What is a best practice for installing and running Jupyter Notebooks/Lab in Conda?
Starting with the assumption that it's a best practice to run your Python coding projects in separate environments:
Option 1: Should Jupyter be installed and run in the base
Conda environment while selecting the sub-environment as a kernel from within Jupyter itself?

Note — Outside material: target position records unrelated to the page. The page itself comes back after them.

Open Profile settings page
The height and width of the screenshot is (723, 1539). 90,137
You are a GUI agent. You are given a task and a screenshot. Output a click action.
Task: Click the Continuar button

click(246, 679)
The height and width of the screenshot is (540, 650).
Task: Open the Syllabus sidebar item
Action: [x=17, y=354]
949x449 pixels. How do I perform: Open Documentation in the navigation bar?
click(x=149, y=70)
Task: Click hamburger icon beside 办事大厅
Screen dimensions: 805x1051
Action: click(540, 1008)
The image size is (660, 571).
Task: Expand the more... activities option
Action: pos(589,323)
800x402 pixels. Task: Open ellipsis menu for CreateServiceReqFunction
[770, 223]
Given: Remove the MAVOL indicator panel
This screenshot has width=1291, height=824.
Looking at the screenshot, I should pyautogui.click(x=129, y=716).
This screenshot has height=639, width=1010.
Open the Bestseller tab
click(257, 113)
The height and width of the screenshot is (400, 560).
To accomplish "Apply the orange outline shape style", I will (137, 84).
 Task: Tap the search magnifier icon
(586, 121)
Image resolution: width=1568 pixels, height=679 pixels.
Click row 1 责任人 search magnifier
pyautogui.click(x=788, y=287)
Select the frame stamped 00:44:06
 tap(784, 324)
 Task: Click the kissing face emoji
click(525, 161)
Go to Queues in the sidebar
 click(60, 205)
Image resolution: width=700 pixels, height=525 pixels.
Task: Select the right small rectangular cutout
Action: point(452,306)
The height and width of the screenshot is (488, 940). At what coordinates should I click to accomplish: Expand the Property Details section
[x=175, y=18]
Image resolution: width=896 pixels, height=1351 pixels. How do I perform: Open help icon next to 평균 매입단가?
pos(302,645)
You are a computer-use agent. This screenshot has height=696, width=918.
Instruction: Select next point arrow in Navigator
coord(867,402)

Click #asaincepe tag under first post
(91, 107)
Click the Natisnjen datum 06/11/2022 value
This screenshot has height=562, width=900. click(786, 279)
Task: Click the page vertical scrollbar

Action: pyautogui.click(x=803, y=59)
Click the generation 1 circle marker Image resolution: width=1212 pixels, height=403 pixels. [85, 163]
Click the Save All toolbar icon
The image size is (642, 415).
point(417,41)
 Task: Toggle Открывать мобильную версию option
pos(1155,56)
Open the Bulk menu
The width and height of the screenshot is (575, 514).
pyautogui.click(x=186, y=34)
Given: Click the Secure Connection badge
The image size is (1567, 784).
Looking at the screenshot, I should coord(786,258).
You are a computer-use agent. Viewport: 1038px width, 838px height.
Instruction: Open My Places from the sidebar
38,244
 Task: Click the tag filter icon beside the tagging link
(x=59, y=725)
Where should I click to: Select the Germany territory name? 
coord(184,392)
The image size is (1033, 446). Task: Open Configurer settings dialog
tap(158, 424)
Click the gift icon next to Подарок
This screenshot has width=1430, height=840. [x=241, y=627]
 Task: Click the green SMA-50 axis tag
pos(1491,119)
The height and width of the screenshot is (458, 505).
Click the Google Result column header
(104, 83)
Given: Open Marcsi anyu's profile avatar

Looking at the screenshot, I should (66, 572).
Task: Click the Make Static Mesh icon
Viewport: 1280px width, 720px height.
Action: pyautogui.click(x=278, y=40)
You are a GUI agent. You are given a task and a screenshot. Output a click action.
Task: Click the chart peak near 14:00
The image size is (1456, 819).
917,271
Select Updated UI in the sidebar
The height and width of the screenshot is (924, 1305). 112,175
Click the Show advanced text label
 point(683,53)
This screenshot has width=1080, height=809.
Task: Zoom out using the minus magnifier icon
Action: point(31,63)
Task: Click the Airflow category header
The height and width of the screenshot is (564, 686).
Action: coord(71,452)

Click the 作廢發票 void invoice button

See argument for this way here: https://towardsdatascience.com/how-to-set-up-anaconda-and-jupyter-notebook-the-right-way-de3b7623ea4a
Notes: Having only one install would obviously save space on your computer. Though I believe you'd still have to install ipykernel
into each environment for this way to work, per this answer:
https://stackoverflow.com/a/53546634/1899063
Option 2: Or should it be installed separately each time you create a new environment (and thus run from that environment directly)?
See argument for this way here: https://towardsdatascience.com/get-your-computer-ready-for-machine-learning-how-what-and-why-you-should-use-anaconda-miniconda-d213444f36d6
That document is kind of long, so here is the relevant excerpt:
Itβs a good idea at the start of every project to create a new project directory. Then within this directory, keep all of the relevant files for that project there, such as the data, the code and the tools you use... Doing it like this allows for an easy way to share your projects with others in the future.